Name the new project Day1
Click on Day1 to open it
Open an emulator or connect your device to app inventor using the MIT Companion App
The App Inventor has two main parts, The Designer and The Blocks
The Designer window has four columns: Palette, Viewer, Components, and Properties.
Palette has the tools that are available to you.
Viewer will show you what your device screen will look (more or less)
Components will show what you have put on the viewer so far and will organize those components in a logical way. You will change the names of the components in this part of the window.
Properties is where you will define how your component will look and how it will respond in your app.
You can switch between the Blocks and the Designer by clicking on the buttons found over the Properties.
The Blocks Screen is where you add pieces that will make your app's components do stuff.
Under the Drawing and Animation section of the Palette, click and drag Canvas from the Palette into the Viewer.
Select on Canvas1 on the Components window (it should be under Screen1)
Under the Properties window click BackgroundColor and select Blue
What happened on your device?
Under the Properties window change Canvas1's Width and Height to 200px
What happened on your device or emulator?
Under the Palette's Category Animation, drag Ball onto the Viewer's Canvas1. Place the ball anywhere on the Canvas.
What happened on your device?
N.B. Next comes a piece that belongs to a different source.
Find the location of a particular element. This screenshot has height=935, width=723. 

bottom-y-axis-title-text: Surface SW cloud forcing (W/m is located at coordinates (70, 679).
Ball1 should now be under Canvas1 on the Components window.
Select Ball1 on the Components window and change the speed property to 10.0. Watch you device when you press enter!
Ball1 should have moved slowed across Canvas1 until it reached the side. Ball1 is now stuck on the side of Canvas1.
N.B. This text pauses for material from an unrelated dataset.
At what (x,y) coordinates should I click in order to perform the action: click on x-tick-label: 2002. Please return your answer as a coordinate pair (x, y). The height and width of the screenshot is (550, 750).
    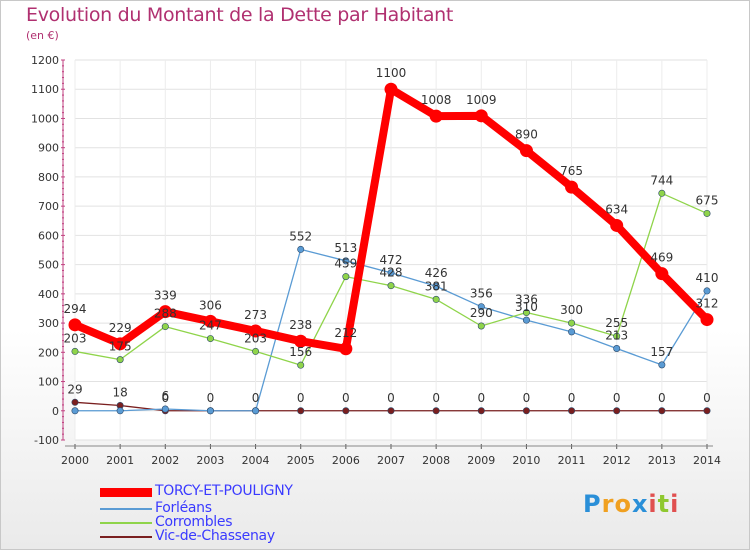
    Looking at the image, I should click on (165, 460).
When working with the app inventor, we will use the Blocks Screen to add block that tell the app to do things.
We don't want the Ball1 to stay stuck on the side of the Canvas1. We want it to bounce off the walls. To do that, we need to work with the blocks screen. Here is what to do:
Go to the Blocks Screen by pushing the Blocks button.
Look on the left side. You should see a list of our Components: Canvas1, Ball1, and Screen1.
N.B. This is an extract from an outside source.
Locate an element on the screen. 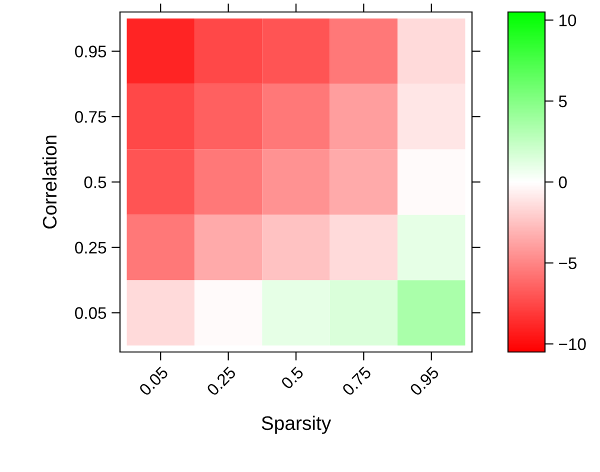 The height and width of the screenshot is (472, 600). x-tick-label: 0.5 is located at coordinates (292, 378).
Click on Ball1. A list of "Blocks" will appear. By fitting blocks together we make that component "do" things.
With your mouse, grab the when Ball1.EdgeReached block and drag it onto the board.
Next, click Ball1 on the side again. Drag the call Ball1.Bounce block and snap it into when Ball1.EdgeReached
Mouse over the edge button on the when Ball1.EdgeReached block and drag and snap the value edge piece into the call Ball1.Bounce
What is happening on your emulator or device?
Minimize the blocks editor (leave it open in the background) and go back to your component viewer.
Do the following. Each time you make a change, see what happens on your emulator or device.
Interval
Change Ball1's Interval to 500
Change Ball1's Interval to 100
Change Ball1's Interval to 10 (leave it here)
Speed
Change Ball1's Speed to 100
Change Ball1's Speed to 1 (leave it here)
Heading
Change Ball1's Heading to 90
Change Ball1's Heading to 45 (leave it here)
Radius
Change Ball's Radius to 20
Change Ball's Radius to 10 (leave it here)
Mess Around: Change any property of Ball1. Return them to the leave it here value when finished.
Here are some hard things to try to do. If you don't want to try any of these, or are finished
Thinking man's challenge:
After having done all of this, can you imagine a game that might use some of the ideas you learned today? (soccer? what else?)
Some what challenging:
Can you change the color of Ball1?
Can you change the color of Canvas1?
Can you change the shape of Canvas1 to be a rectangle rather than a square?
Can you change the shape of Canvas1 to be the same size as the screen?
Really Challenging:
Can you add another Ball and make it bounce at the same time as Ball1?
Really REALLY SUPER challenging:
Can you make two balls that bounce off walls AND each other?